A voir cette sculpture, que d’aucun appelle la baigneuse, il est possible d’être interrogé par la tension que suscite sa forme. L’équilibre gracieux va d’un moment à l’autre évoluer, vaciller ? La sculpture marque l’instant précédant de tous les possibles. Va-t-elle poursuivre le mouvement amorcé, lequel ? A quel moment du déroulement sommes nous ? Va-t-elle choir ?
La position retenue est improbable (met en scène bien des oppositions,) est-ce comme le soutiennent plusieurs commentateurs le concentré de ces contrastes de ces tensions qui donne valeur esthétique à l’œuvre ? Qui donne l’énergie apte à susciter un mouvement chez l’observateur : s’approcher, toucher, acquérir, posséder ?

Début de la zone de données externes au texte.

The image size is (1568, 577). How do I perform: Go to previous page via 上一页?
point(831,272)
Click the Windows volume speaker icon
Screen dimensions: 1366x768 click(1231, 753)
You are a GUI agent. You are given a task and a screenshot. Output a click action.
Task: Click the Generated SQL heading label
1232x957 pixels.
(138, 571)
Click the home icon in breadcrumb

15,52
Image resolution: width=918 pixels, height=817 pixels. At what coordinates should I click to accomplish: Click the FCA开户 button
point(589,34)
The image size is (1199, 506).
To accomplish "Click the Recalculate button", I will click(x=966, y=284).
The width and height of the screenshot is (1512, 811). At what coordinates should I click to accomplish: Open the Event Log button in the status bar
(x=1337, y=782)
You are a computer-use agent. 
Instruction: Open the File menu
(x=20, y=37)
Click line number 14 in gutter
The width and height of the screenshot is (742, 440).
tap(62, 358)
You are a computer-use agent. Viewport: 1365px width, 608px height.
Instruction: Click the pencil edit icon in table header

Nous voyons ici comment une production fait son chemin depuis un oubli sur l’étagère de l’atelier jusqu’aux galeries spécialisées, pour participer ensuite du patrimoine institutionnel et se retrouver distribuée vers un public toujours plus nombreux, alors qu’elle aurait pu quelques années plus tôt être mise au rebut.
Est-ce le nom attaché de Degas, sa renommée acquise dans d’autres aspects de son œuvre qui préside à la destinée de cette forme ?
Non, comme le montre les œuvres de l’art brut aux auteurs inconnus, fabriquées dans les lieux les plus divers qui ont elles aussi parfois partagé ce destin.
Est –ce la potentialité de l’œuvre en elle même qui en est le moteur ?
La moindre modification de l’attitude aurait elle compromis son succès ?
Quant aux matériaux employés ils ne modifieront pas son destin, d’abord en cire, puis en bronze, maintenant en résine, la fascination circule toujours. Beaucoup de questions resteront sans réponse, mais c’est justement ce qui fait œuvre de les susciter.